I scrambled upright and guided him onto his stomach. My soul wrenched as fresh blood spilled down his spine.
“Pull… the blade,” he rasped.
I didn’t hesitate. I scanned the shore for anything to pack the wound, but there was no time—not enough to search, not enough to run back to Bone for bandages. I reached beneath my dress, grabbed the cotton underlayer, and tore the bottom into thick strips.
Bundling them into a wad, I pressed one beside the sword’s entry point.
“Hurry,” he whispered hoarsely, consciousness slipping away.
In one swift motion, I yanked the short sword free and flung it aside, immediately clamping the makeshift bandage over the wound.
His whole body stiffened in agony.
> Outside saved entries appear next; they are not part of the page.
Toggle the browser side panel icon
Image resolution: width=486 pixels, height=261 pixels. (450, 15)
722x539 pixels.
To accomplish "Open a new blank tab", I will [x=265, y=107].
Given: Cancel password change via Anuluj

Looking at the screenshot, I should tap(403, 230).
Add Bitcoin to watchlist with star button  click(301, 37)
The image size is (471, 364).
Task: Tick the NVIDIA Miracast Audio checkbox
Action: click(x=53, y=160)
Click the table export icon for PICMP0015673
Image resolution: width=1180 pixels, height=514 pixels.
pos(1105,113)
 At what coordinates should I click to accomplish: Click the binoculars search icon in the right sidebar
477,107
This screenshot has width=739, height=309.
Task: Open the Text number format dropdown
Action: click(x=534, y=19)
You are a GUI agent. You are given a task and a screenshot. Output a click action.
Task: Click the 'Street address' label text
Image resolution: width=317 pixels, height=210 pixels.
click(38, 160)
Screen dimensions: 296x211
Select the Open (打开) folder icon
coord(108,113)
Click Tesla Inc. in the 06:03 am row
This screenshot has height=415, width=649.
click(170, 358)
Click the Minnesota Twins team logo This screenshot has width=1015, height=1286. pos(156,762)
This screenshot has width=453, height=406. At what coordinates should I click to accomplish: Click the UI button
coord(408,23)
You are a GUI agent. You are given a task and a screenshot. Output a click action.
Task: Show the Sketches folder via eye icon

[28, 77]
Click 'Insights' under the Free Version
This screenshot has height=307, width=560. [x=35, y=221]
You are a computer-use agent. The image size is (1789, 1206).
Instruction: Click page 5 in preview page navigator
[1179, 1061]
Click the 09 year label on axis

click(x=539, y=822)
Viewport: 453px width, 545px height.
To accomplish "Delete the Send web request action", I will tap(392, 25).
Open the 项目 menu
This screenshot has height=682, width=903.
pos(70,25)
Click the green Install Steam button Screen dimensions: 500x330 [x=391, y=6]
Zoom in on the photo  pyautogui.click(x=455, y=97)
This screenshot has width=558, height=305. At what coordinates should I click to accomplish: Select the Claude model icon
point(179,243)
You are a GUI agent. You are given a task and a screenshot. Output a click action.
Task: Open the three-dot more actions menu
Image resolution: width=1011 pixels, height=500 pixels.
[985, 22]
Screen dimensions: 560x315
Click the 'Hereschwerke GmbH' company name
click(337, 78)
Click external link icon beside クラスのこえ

He bit down on his own breath, gripping the rocks so hard they cracked beneath his hands.
“Stay with me,” I begged, watching him go limp. The blood wouldn’t stop. The rags were already soaking through. Panic clawed at my throat.
“No, no—please, not again.” I pressed harder, putting all my weight into it, my strength in my arms draining with every second.
“The lake…” he managed, barely audible.
I jerked my head toward the water. Desperate, I sprinted to the shore, soaked the bloody fabric, and ran back. I pressed the dripping cloth to his wound.
He stiffened and gasped sharply, the cold water shocking his system. And then, after a long, terrible moment…
Please… please…
He sucked in his first normal breath.
Relief burst out of me in a shaky laugh as I watched the blood wash away under the lake’s touch. But before I could catch my own breath, something surged through me.
Light racing through my veins, locking my arms, holding my palms against his back. I expected pain, burning, something violent—But instead, it felt like sunlight flooding through me.
A warmth spreading from my fingertips to my ribs, like the sun itself had struck a match inside my chest.